Wednesday, 29 August 2007
The DC Morrisonverse Part 1: Seven Against Gravity
I'm sorry it's been a little while between posts here. I tried to write a post reviewing last week's comics, but junked it - I had nothing to say about most of them that wasn't just surface-level stuff, with the exception of Batman, and I want to wait until next issue before discussing that.
What I would like to do, though, is discuss Grant Morrison's DC Universe work.
Morrison is almost unique in his generation of comic writers (those who started in the late 70s and came to prominence in the mid-late 80s) in that almost all his significant work has been done in mainstream superhero comics. Morrison has been hugely prolific, of course, and worked in a variety of genres and for a variety of publishers, but while, say, Alan Moore has done almost all of his important work outside of the shared superhero universes, Neil Gaiman found his own little corner of the DCU and played there without interacting with the rest, and Dave Sim wrote his own indie comic and never ventured into the shared-universe arena at all, Morrison has produced a staggering amount of major work planted firmly in the mainstream DC (and to a lesser extent Marvel) superhero universe. If you read only Animal Man, Doom Patrol, JLA, Arkham Asylum, All-Star Superman, New X-Men and Seven Soldiers, and never read another word Morrison wrote, you'd have a fair idea of his strengths, weaknesses and preoccupation as a writer. Read The DC Universe Stories Of Alan Moore and Swamp Thing and you'll certainly be impressed, but you'd have no idea why their writer was considered the finest ever to work in the medium.
While this has caused any number of problems with Morrison's work - too much of his work shows the signs of editorial edict, and he has often been forced to work with unsympathetic collaborators - it has advantages. Working in what we laughingly call the mainstream means that Morrison has been able to expose a large proportion of the comics readership to his ideas in a form that makes them palatable.
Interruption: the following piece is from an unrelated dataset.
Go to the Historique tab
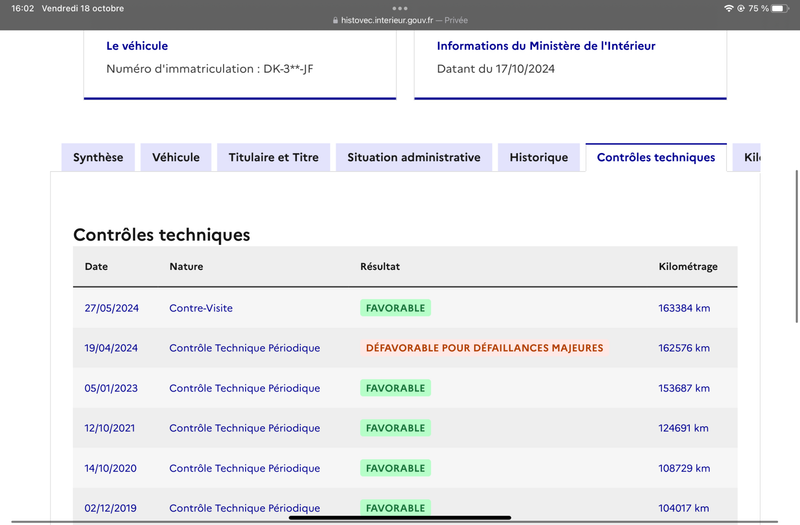 click(x=539, y=157)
Morrison, for example, said that his run on JLA was intended as a 'Cliffs Notes' version of his creator-owned magnum opus The Invisibles, the action and concepts in the two comics often paralleling each other closely. (Personally I use them the other way round, finding the storytelling of Steve Parkhouse, Frank Quitely, Steve Yeowell, Phil Jiminez, Cameron Stewart et al much easier to follow than Howard Porter's Image-isms).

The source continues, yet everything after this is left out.